*Exercise aim:*
In the material below, some lines carry "entry". Copy each such line.

*Listed entries:*
···

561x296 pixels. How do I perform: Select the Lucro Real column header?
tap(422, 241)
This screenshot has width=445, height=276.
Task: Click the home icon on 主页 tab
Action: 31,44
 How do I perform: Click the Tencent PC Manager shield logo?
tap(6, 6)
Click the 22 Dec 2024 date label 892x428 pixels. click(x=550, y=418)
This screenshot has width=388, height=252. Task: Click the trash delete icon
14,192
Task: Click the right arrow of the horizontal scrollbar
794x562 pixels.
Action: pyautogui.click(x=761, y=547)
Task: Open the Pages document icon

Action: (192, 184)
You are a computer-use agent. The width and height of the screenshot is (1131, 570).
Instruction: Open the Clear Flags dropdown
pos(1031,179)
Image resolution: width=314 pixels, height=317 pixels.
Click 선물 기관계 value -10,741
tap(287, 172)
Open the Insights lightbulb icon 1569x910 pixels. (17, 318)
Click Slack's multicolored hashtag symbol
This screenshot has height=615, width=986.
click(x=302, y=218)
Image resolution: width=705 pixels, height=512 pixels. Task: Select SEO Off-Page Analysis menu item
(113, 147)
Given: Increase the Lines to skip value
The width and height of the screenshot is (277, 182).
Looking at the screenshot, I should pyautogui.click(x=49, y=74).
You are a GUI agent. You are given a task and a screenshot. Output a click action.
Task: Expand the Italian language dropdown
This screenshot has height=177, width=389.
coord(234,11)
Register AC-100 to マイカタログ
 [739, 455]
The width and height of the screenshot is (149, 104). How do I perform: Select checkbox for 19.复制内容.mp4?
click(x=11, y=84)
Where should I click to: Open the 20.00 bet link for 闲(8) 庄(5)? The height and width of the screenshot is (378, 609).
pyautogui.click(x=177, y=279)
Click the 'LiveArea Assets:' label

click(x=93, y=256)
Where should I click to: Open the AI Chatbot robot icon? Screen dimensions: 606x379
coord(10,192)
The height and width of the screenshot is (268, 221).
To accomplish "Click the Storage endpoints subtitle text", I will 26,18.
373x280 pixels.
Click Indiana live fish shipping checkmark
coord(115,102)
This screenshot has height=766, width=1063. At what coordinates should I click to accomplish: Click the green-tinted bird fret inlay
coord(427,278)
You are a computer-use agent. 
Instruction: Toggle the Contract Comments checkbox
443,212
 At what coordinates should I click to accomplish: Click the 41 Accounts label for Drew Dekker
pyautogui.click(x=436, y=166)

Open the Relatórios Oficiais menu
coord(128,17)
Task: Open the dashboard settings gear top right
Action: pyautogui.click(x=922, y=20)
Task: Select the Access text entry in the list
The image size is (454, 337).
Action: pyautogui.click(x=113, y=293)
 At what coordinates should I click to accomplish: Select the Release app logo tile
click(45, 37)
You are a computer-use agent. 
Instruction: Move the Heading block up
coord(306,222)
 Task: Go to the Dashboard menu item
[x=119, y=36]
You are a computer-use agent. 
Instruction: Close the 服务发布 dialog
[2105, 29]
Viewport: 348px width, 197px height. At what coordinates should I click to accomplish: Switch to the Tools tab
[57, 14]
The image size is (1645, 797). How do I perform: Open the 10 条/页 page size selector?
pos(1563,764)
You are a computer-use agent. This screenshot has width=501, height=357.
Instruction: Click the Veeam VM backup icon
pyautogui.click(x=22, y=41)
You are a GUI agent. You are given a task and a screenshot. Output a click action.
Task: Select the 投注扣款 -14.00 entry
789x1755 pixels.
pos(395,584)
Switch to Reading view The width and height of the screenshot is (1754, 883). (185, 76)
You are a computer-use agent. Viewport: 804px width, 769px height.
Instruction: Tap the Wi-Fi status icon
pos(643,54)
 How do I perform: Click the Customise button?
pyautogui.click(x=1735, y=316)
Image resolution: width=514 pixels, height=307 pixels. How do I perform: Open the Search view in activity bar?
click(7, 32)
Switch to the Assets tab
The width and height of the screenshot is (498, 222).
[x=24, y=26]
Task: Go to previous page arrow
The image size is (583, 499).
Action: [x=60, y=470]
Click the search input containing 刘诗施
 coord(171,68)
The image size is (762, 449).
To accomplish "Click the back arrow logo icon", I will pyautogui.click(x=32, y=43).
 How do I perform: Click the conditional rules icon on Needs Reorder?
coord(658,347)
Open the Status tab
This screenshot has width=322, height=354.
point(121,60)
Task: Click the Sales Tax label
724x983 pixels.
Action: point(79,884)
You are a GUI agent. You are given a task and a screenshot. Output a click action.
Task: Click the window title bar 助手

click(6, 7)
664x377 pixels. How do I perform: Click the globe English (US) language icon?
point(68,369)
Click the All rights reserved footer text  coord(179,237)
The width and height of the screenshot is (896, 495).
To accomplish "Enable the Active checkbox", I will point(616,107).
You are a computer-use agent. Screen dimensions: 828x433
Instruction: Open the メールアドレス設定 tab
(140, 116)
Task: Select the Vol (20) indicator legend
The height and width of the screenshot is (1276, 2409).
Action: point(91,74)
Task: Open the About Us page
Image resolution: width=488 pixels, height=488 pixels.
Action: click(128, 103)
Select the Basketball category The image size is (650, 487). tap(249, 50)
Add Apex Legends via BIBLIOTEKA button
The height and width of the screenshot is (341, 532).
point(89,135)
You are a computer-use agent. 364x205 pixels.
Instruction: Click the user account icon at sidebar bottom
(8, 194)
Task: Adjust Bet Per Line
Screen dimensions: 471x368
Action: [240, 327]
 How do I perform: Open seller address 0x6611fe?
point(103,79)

···

*Reply to the task:*
Task: Select the Access text entry in the list
Task: Select the 投注扣款 -14.00 entry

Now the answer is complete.